▸ **Exercise brief**
Look through the records below for lines containing the string "cell", and report how many there are, nothing else.

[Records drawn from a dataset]
|---|

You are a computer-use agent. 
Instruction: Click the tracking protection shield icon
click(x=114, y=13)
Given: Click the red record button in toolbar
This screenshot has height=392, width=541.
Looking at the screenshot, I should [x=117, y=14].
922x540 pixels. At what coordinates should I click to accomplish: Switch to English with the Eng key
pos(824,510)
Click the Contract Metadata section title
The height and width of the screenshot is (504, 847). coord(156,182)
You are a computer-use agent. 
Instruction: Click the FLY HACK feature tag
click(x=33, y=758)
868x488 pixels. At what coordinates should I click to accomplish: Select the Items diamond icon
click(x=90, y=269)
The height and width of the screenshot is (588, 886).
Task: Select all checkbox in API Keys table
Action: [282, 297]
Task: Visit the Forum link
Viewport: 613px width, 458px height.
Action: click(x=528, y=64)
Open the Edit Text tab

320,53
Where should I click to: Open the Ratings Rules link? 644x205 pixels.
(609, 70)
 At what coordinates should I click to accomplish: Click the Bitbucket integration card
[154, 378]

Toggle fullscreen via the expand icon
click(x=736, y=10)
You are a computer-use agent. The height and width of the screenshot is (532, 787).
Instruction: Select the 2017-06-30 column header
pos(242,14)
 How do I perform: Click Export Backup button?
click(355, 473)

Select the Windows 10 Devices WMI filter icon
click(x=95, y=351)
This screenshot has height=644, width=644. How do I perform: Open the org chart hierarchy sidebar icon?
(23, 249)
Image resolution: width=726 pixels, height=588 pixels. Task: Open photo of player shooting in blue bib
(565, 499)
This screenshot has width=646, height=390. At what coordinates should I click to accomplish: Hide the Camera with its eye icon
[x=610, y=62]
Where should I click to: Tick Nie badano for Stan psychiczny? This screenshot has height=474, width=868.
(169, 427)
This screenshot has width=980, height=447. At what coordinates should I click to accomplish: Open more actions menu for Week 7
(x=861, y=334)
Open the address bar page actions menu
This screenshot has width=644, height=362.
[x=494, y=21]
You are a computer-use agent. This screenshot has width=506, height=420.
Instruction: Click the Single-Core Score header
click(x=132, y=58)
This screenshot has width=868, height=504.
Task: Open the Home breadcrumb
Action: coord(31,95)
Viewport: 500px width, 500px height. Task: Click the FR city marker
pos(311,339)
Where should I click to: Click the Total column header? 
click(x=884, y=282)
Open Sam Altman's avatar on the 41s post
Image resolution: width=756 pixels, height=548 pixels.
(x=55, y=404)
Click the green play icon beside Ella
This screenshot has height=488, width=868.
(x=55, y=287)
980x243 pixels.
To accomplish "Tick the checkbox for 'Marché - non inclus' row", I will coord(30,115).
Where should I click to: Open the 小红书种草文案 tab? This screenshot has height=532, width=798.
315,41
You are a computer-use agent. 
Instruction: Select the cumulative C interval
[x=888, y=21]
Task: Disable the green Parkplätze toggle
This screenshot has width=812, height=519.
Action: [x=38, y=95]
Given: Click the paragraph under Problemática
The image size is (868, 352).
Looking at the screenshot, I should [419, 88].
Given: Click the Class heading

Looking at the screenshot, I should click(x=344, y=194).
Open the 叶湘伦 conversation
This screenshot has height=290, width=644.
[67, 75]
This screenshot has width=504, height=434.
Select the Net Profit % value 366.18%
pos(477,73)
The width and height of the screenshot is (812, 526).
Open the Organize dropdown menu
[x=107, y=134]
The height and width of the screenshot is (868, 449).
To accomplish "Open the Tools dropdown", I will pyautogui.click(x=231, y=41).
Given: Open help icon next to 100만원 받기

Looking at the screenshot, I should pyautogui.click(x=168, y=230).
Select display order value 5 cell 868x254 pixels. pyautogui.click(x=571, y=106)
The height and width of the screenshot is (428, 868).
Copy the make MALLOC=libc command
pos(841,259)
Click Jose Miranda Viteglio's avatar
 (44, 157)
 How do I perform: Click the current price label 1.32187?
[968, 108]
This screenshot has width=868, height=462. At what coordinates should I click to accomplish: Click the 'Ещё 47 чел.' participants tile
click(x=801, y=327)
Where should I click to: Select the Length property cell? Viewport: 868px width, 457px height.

|---|

▸ **Answer space**
2